*WHAT TO PRODUCE*.
Could you reproduce only the data from the line containing "at (50, 152)." down to the line containing "(141, 302).", both lines included, changing "What are the coordinates of" to "Where is" and keeping everything else the same?

(Records excerpted from a collection)
+++++
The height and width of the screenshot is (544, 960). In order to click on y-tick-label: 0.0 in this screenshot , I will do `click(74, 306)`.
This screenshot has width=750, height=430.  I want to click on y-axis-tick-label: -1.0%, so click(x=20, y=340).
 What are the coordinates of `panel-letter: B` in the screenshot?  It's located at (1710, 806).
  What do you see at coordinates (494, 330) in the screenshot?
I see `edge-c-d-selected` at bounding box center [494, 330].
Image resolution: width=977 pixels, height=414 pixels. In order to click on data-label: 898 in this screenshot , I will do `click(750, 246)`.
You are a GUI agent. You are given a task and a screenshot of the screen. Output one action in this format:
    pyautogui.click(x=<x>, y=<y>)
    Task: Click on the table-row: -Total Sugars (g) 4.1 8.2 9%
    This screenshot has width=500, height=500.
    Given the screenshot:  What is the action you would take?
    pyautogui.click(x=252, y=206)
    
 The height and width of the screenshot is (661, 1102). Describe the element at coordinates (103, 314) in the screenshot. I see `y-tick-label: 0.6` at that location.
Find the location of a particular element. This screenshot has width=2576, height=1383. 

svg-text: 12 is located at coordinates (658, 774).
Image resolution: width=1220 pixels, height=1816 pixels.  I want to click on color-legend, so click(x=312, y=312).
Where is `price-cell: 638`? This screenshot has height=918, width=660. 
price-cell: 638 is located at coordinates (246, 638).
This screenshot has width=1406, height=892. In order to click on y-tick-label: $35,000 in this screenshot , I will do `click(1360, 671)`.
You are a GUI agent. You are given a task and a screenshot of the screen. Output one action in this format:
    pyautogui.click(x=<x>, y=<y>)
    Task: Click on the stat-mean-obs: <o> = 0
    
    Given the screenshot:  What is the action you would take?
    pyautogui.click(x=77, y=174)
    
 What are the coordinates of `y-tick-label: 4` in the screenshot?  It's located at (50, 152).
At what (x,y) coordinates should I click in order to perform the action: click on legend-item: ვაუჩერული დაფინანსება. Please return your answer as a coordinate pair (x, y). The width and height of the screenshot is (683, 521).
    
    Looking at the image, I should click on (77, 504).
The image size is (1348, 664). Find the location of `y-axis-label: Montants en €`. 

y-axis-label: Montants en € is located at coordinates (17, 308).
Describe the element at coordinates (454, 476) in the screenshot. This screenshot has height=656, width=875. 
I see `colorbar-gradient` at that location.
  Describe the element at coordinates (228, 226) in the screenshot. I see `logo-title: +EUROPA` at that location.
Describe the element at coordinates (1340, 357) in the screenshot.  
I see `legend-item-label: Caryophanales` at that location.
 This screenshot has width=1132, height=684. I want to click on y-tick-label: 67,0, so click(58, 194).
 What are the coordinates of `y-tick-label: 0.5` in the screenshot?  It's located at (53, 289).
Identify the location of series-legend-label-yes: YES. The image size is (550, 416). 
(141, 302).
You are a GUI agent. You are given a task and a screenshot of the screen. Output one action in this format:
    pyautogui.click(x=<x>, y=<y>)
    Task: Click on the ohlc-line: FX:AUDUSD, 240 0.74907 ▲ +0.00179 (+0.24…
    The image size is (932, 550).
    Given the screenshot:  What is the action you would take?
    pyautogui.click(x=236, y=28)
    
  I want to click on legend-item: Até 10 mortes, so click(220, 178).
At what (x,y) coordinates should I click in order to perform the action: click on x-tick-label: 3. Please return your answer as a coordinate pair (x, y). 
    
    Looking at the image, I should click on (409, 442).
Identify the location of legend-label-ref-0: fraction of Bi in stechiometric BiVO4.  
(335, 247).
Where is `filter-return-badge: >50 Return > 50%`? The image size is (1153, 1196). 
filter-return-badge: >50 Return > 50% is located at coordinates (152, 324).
+++++
*WRITTEN SOLUTION*.
 Where is `y-tick-label: 4` in the screenshot?  It's located at (50, 152).
At what (x,y) coordinates should I click in order to perform the action: click on legend-item: ვაუჩერული დაფინანსება. Please return your answer as a coordinate pair (x, y). The width and height of the screenshot is (683, 521).
    
    Looking at the image, I should click on (77, 504).
The image size is (1348, 664). Find the location of `y-axis-label: Montants en €`. 

y-axis-label: Montants en € is located at coordinates (17, 308).
Describe the element at coordinates (454, 476) in the screenshot. This screenshot has height=656, width=875. 
I see `colorbar-gradient` at that location.
  Describe the element at coordinates (228, 226) in the screenshot. I see `logo-title: +EUROPA` at that location.
Describe the element at coordinates (1340, 357) in the screenshot.  
I see `legend-item-label: Caryophanales` at that location.
 This screenshot has width=1132, height=684. I want to click on y-tick-label: 67,0, so click(58, 194).
 Where is `y-tick-label: 0.5` in the screenshot?  It's located at (53, 289).
Identify the location of series-legend-label-yes: YES. The image size is (550, 416). 
(141, 302).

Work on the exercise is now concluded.